* **Selected excerpt**
= = =
PR-1: build_sample_map_iter file-index reset for non-zero ranks
  The local sample_index counter was resetting file_index back to rank-0's
  partition on every iteration after the first. Fix: carry the rank offset
  (my_rank * files_per_rank) forward through all iterations so each rank
  stays in its own file partition.

PR-4: multiprocessing_context auto-derive from storage_library
  s3dlio and s3torchconnector initialize async runtimes at import time.
  fork()-based DataLoader workers inherit broken file-descriptors. Auto-set
  multiprocessing_context='spawn' when storage_library is one of these and
  the user has not overridden the default.

PR-5: read_threads auto-sizing
  Default read_threads=1 leaves I/O bandwidth on the table on modern NVMe
  and NVMe-oF systems. When read_threads==1 (the 'user did not set this'
  sentinel), auto-size to min(cpu_count // comm_size, 8) and log the choice.
= = =
* **Complete the following**
1. According to the pull-request notes, what value is read_threads auto-sized to when it equals 1?
2. Echo a passage from the pull-request notes word for word, beginning at the words "fork()-based DataLoader workers" and stopping after "overridden the default.".

* **Information shown**
= = =
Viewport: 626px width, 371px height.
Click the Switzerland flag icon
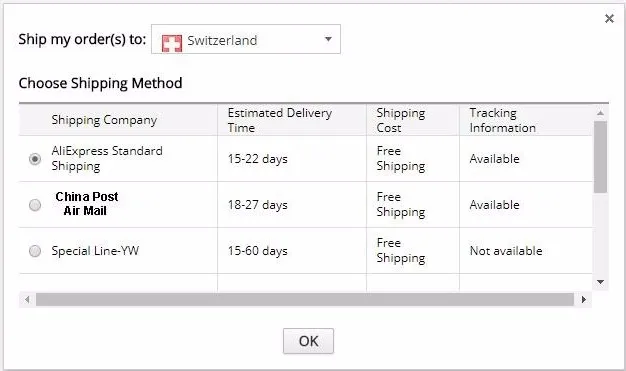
= = =
* **Outputs for the tasks**
1. min(cpu_count // comm_size, 8)

2.
fork()-based DataLoader workers inherit broken file-descriptors. Auto-set
  multiprocessing_context='spawn' when storage_library is one of these and
  the user has not overridden the default.